* Request: Please output the part that opens with the line containing "This screenshot has" and closes with the line containing "(x=1124, y=158)" as a numbered list, without blank lines and without the pictures.

# START OF Source data

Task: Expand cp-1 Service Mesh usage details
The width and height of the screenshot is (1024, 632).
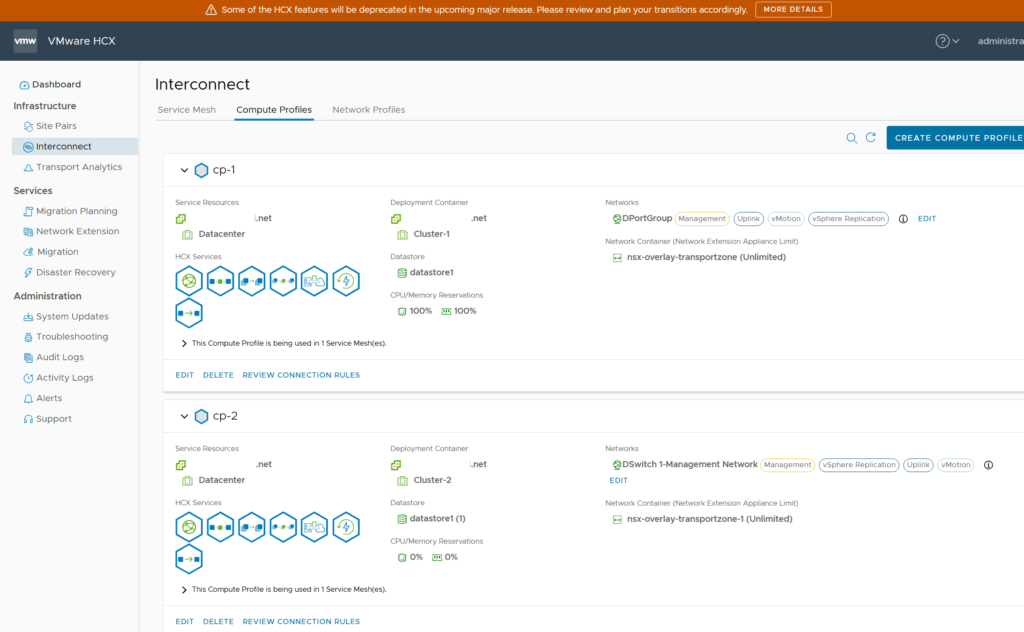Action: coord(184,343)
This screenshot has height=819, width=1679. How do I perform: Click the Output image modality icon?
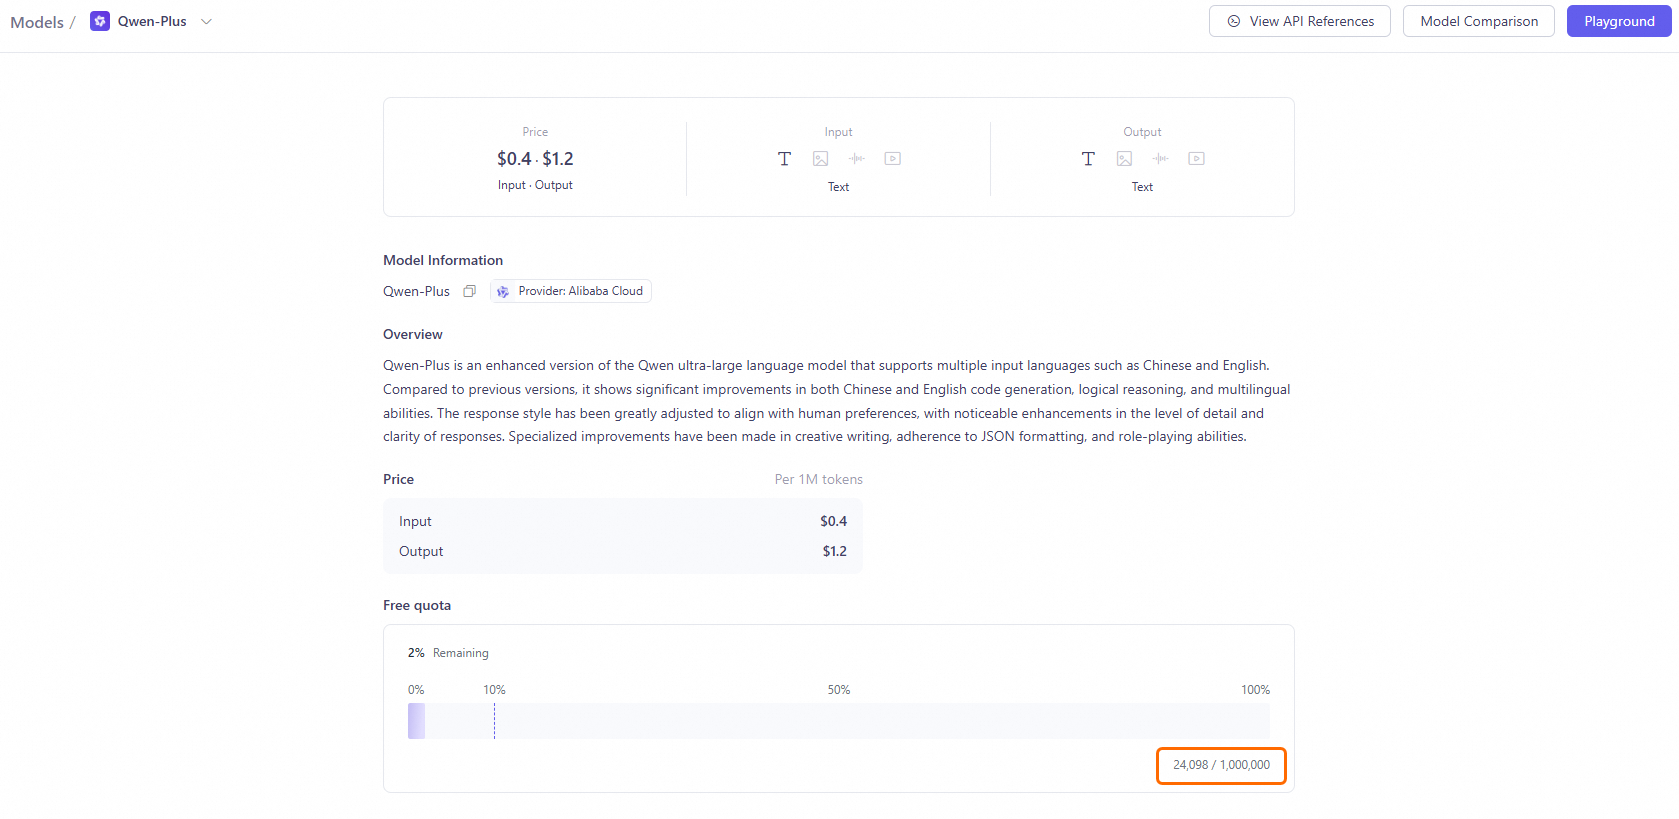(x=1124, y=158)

# END OF Source data
# START OF Source data

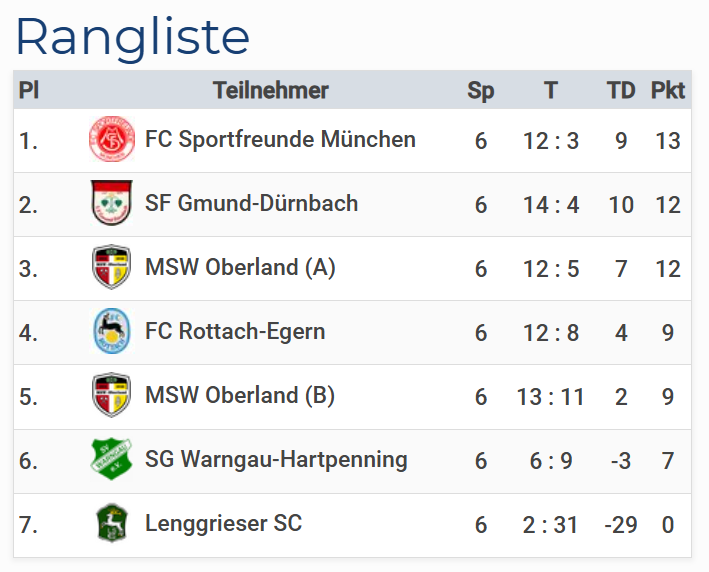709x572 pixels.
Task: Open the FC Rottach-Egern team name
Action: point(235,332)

# END OF Source data

* Written response:
1. This screenshot has height=819, width=1679. How do I perform: Click the Output image modality icon?
2. (x=1124, y=158)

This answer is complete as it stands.